TAK TAK TAK TAK TAK! YETER BE! ŞURDA BİRKAÇ SAATLİĞİNE DİNLENMEYE ÇALIŞIYORUM AMA ONEE-SAN SES ÇIKARTMADAN DURAMIYOR! Madem beni rahatsız edeceksin bırak nöbeti ben tutayım.
Uykumun bozulmasının verdiği öfkeyle yattığım yerden doğruldum. Sesi Onee-san'ın çıkardığını düşünüyordum lakin büyük bir öfkeyle bakışlarımı ona çevirdiğimde onunda yeni uyandığını gördüm. Sesin kaynağını öğrenmem ise sadece birkaç saniyemi aldı. Ses, sırtımı verdiğim kayanın üzerinden geliyordu. Kafamı çevirdiğimde hiç ama hiç görmediğim bir kadınla karşılaştım. Neden bizi rahatsız ettiğine dair bir fikrim yoktu fakat öğrenmem fazla uzun sürmemişti. Kadının boynunda Ishigakure alınbandı vardı.
Henüz uyku sersemliğimi üzerimden atamadığım için kadının söylediklerine pek anlam veremedim. Yine de köyden ayrıldığımızdan beri shinobi olduğumuzu sakladığımıza adım gibi eminim. Tabii Onee-san bir şeyler yapmadıysa.
Kadın donuk bakışlarını önce bana, sonrasında Onee-san'a çevirdikten sonra konuşmaya başladı. Shinobi düsturunu kaybetmiş bizlerin köye geri nakledilmesi gerektiğini söyledi. O anda büyük bir şoka uğradım. Düzgün bir shinobi olmak için elimden geleni yaptığım halde neden böyle bir şey söylediğine anlam veremiyordum.
Gerçekten shinobiliğe yakışmayan bir harekette mi bulundum? Köyden izinsiz ayrılmak dışında, hayatım boyunca shinobiliğe uymayan bir harekette bulunmadım. Buna rağmen neden karşımdaki shinobi bana böyle asılsız bir ithamda bulunuyor? Köydeki herkesin de bizi böyle gördüğüne eminim. Bunların hepsi Daimyo'nun yardımcısı, Takeru ile yaşadığımız hadiseden dolayı kaynaklanıyor. Sadece buysa rahatladım!
Takeru ile yaşanan olayda kendimin haklı olduğuna inancım tam. Shinobiliği küçümseyen bir adamı eğitmemenin neresi yanlış? Tabii insanlara bunu anlatamıyorsunuz maalesef, anlatmayı ne kadar denesem de başarılı olamadım. Bu yüzden pes ettim, shinobiler içerisindeki saygımı kaybettiysem sadece geri kazanmam gerekiyor.

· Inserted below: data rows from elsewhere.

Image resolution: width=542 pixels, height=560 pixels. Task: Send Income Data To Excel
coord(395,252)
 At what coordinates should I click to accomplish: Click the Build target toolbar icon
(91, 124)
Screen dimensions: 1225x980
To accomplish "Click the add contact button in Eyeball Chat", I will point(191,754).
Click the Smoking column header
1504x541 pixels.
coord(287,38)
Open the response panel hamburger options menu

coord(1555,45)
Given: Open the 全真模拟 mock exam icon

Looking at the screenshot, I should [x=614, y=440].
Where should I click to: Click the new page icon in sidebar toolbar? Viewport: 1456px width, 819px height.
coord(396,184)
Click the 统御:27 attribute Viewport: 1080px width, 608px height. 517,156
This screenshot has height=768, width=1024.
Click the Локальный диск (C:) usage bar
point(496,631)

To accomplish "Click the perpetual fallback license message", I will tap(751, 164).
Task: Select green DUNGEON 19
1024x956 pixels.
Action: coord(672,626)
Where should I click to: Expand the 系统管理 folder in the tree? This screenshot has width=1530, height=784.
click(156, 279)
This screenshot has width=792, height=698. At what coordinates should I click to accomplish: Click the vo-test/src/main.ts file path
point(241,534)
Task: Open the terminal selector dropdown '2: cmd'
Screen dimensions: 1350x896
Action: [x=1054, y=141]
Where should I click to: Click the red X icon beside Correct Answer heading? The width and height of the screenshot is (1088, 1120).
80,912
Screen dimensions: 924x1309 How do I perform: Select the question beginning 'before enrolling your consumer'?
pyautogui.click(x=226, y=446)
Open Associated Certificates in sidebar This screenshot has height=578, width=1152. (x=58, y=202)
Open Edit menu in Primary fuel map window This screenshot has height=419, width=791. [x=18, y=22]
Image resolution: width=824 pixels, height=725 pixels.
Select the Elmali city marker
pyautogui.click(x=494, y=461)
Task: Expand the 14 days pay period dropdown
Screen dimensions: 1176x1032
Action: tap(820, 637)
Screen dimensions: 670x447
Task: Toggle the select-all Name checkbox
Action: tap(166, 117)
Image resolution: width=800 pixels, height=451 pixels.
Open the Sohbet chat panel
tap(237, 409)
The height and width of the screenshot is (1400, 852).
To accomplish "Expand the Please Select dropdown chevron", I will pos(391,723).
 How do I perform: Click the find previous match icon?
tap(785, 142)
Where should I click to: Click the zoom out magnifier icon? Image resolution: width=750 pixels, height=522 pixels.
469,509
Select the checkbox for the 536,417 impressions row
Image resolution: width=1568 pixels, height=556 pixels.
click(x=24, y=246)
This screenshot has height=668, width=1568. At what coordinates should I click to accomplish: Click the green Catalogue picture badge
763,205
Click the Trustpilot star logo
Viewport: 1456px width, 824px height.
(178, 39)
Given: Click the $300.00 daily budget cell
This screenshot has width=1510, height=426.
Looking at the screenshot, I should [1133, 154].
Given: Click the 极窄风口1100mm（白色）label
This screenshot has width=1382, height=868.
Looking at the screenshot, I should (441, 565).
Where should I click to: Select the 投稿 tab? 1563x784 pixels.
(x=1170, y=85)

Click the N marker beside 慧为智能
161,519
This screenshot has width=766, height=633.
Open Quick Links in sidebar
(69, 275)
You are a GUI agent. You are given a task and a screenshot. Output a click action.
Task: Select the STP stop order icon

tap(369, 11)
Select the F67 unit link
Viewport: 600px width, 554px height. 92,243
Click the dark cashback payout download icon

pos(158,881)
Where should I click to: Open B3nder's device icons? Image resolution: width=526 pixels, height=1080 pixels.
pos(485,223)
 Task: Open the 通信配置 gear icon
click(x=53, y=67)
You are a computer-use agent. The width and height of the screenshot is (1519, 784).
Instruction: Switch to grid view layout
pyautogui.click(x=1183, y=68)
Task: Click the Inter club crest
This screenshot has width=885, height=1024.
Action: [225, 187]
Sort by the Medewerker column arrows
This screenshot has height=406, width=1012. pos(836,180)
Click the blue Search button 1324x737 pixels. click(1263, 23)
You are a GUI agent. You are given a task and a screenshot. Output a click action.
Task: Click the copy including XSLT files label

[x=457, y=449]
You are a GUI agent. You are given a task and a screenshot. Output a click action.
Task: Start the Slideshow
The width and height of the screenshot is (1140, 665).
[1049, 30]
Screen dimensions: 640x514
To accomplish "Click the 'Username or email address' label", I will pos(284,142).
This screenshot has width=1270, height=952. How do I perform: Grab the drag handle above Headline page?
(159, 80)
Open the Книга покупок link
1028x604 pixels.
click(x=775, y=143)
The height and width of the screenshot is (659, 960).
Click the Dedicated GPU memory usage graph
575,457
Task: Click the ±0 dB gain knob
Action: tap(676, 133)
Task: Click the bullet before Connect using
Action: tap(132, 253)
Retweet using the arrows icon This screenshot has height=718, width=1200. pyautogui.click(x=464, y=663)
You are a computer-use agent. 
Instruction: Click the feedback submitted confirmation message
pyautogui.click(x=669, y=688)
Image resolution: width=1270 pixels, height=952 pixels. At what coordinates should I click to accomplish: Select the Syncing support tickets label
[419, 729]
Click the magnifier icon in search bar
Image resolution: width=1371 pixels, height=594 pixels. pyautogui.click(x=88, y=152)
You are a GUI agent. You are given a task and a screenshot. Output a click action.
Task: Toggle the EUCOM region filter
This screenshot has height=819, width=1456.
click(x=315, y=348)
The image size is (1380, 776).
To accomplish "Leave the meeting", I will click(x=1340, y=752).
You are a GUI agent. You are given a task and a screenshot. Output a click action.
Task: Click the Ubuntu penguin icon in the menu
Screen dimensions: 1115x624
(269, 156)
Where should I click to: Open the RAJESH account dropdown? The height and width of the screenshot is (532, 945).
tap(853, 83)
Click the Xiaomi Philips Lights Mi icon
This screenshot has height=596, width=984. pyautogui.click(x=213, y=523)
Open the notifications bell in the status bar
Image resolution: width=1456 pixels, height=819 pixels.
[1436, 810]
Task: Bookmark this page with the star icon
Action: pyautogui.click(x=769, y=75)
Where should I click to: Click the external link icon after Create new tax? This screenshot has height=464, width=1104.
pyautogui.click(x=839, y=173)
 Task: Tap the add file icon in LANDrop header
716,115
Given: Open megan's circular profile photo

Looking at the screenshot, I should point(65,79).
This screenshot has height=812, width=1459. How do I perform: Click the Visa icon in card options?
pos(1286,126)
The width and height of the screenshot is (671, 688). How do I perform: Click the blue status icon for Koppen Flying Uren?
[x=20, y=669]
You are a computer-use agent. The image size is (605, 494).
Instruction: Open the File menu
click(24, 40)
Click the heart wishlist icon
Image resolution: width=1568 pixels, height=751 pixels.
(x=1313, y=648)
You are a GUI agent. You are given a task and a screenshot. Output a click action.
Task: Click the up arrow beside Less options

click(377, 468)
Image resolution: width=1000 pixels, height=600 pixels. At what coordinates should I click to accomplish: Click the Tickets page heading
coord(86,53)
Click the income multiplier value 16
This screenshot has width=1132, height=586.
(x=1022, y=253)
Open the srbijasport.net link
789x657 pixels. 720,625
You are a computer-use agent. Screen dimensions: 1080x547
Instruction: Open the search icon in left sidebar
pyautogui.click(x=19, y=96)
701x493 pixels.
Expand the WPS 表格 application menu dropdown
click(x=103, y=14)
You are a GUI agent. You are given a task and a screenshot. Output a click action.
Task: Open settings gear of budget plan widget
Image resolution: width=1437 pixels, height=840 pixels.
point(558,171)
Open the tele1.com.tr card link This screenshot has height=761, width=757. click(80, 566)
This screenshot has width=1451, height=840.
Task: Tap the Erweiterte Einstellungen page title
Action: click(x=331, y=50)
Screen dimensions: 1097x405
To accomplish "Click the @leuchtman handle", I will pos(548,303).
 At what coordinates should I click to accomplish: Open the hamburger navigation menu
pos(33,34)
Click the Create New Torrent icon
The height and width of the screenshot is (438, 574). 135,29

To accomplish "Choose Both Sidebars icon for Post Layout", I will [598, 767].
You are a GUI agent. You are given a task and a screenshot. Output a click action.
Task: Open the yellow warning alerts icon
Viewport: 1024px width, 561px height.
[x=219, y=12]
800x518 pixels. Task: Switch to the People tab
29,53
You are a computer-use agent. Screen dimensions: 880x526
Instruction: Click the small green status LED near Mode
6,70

Yaşadığım iç çatışma bittiği sırada bakışlarımı Onee-san'a çevirdim. Oldukça sinirli gözüküyordu, karşımızdaki shinobiye neden buraya geldiğimizi açıklıyordu. Hala Ayako-san'ın peşinde olduğunu söylemesi açıkçası beni hayal kırıklığına uğrattı. Yolculuğumuzun devamında yollarımızın ayrılacağı belli sanırım.
Nedendir bilmem ama Onee-san birden kadına ahlaksız bir teklif yapmıştı. Ayako-san'dan kazanacağı ödülün 1/3'ünü kadına vermeyi teklif etti! Ne kadar ayıp Onee-san...
Onee-san, eğer kadın teklifini kabul etmezse geri dönmeyeceğini açıkça belirtmişti. Kendi köyümden bir shinobi ile savaşmak en son isteyeceğim şeylerden biridir belki de. İkimiz de aynı amaç uğruna ter döktüğümüz halde neden savaşmamız gerekiyor ki? Sadece Onee-san'ın biraz daha sakinleşip, insancıl bir şekilde konuşması gerekiyor.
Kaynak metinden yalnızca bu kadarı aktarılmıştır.